START RECORDS SHOWN
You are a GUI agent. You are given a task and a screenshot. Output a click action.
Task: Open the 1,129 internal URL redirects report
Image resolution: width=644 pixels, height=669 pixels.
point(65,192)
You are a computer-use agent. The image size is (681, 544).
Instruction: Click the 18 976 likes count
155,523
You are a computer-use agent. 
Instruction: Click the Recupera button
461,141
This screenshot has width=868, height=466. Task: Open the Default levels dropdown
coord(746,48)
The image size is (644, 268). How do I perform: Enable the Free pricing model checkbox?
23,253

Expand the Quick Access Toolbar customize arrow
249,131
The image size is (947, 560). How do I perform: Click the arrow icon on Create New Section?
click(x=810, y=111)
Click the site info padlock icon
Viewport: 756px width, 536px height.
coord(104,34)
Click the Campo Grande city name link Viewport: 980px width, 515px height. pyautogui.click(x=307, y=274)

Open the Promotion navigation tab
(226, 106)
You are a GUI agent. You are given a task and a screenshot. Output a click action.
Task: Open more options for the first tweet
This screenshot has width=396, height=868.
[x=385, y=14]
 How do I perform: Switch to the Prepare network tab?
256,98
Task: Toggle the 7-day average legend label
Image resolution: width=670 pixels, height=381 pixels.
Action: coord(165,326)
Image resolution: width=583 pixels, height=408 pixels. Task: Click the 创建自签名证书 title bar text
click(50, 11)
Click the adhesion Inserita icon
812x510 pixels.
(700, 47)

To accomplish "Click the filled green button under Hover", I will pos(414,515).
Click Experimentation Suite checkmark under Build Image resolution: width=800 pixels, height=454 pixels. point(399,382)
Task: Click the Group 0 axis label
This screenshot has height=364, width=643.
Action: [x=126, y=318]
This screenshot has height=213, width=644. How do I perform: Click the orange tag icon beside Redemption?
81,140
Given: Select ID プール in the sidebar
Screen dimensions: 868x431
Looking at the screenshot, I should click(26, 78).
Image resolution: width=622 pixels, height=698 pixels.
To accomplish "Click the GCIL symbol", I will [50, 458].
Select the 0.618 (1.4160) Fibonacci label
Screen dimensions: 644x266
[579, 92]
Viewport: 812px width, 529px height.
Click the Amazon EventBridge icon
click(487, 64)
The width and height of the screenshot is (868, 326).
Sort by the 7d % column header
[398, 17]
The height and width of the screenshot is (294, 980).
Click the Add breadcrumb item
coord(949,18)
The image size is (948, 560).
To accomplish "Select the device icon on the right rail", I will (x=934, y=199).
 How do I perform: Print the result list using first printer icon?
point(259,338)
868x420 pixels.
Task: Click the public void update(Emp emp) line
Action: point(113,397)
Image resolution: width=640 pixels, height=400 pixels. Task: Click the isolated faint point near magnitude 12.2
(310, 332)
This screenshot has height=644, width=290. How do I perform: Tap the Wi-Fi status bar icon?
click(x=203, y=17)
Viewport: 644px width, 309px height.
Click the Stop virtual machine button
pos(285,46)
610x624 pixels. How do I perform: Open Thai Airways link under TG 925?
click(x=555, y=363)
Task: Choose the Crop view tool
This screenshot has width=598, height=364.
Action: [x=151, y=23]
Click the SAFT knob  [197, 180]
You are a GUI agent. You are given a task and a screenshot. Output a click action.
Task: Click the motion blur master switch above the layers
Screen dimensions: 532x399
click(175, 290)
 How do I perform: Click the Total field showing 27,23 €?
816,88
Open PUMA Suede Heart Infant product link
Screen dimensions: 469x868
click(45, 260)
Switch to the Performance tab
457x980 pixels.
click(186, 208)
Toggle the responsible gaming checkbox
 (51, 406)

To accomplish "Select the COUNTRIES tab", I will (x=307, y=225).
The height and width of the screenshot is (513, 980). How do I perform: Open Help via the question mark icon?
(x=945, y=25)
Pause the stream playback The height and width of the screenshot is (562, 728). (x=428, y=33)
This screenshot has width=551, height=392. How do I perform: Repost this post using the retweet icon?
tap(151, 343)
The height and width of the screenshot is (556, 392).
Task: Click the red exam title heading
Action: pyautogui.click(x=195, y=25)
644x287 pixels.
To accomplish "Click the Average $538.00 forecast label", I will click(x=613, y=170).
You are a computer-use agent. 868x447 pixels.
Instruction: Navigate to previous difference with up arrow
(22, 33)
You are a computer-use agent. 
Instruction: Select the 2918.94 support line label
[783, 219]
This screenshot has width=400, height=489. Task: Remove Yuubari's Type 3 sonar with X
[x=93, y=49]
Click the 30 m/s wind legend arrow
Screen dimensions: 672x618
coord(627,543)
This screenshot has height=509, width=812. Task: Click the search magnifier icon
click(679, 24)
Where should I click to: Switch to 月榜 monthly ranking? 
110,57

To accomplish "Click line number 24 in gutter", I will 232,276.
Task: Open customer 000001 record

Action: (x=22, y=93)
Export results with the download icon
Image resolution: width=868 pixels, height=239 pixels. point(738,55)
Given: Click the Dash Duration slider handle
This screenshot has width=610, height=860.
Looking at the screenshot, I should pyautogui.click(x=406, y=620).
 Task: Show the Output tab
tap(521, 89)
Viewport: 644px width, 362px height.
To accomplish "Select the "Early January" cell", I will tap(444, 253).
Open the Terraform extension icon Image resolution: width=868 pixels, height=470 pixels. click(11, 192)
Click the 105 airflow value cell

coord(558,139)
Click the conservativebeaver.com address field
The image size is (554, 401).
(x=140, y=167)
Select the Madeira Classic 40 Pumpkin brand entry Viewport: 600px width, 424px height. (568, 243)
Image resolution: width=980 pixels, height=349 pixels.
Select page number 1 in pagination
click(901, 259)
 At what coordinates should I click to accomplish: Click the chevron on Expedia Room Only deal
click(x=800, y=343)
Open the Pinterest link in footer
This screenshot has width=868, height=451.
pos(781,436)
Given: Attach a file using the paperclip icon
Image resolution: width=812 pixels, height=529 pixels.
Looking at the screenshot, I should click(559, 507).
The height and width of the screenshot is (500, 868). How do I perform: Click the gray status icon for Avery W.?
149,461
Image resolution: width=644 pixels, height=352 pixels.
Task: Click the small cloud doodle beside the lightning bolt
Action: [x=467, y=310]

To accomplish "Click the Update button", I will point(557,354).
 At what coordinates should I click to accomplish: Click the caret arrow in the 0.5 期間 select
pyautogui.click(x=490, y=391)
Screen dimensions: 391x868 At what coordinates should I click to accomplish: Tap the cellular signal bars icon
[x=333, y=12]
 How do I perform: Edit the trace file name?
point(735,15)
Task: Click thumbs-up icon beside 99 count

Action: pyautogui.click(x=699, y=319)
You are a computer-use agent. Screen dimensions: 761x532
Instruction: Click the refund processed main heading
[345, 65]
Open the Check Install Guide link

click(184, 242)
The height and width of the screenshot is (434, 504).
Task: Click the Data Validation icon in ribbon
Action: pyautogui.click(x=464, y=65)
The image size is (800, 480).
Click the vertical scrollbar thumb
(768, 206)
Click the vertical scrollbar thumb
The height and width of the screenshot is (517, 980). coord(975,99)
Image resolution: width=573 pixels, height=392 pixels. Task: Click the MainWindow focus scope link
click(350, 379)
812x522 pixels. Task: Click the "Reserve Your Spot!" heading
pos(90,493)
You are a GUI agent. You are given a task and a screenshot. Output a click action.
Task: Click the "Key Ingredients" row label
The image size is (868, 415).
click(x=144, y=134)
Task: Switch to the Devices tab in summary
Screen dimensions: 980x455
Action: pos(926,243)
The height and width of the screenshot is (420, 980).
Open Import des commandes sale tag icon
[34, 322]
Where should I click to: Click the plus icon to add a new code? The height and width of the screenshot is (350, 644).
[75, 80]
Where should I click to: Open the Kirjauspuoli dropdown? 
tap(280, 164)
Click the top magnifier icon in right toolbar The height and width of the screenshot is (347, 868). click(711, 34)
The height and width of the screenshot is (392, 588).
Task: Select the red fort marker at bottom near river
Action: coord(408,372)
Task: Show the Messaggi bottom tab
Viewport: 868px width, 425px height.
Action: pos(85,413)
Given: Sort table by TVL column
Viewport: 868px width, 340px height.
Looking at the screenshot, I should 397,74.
END RECORDS SHOWN
→ ABOUT THIS TASK
Find the lines in the entries above where "computer" occurs, and copy each of them.

→ ANSWER AREA
You are a computer-use agent. The image size is (681, 544).
You are a computer-use agent. 
You are a computer-use agent. 868x447 pixels.
You are a computer-use agent. 
You are a computer-use agent. Screen dimensions: 761x532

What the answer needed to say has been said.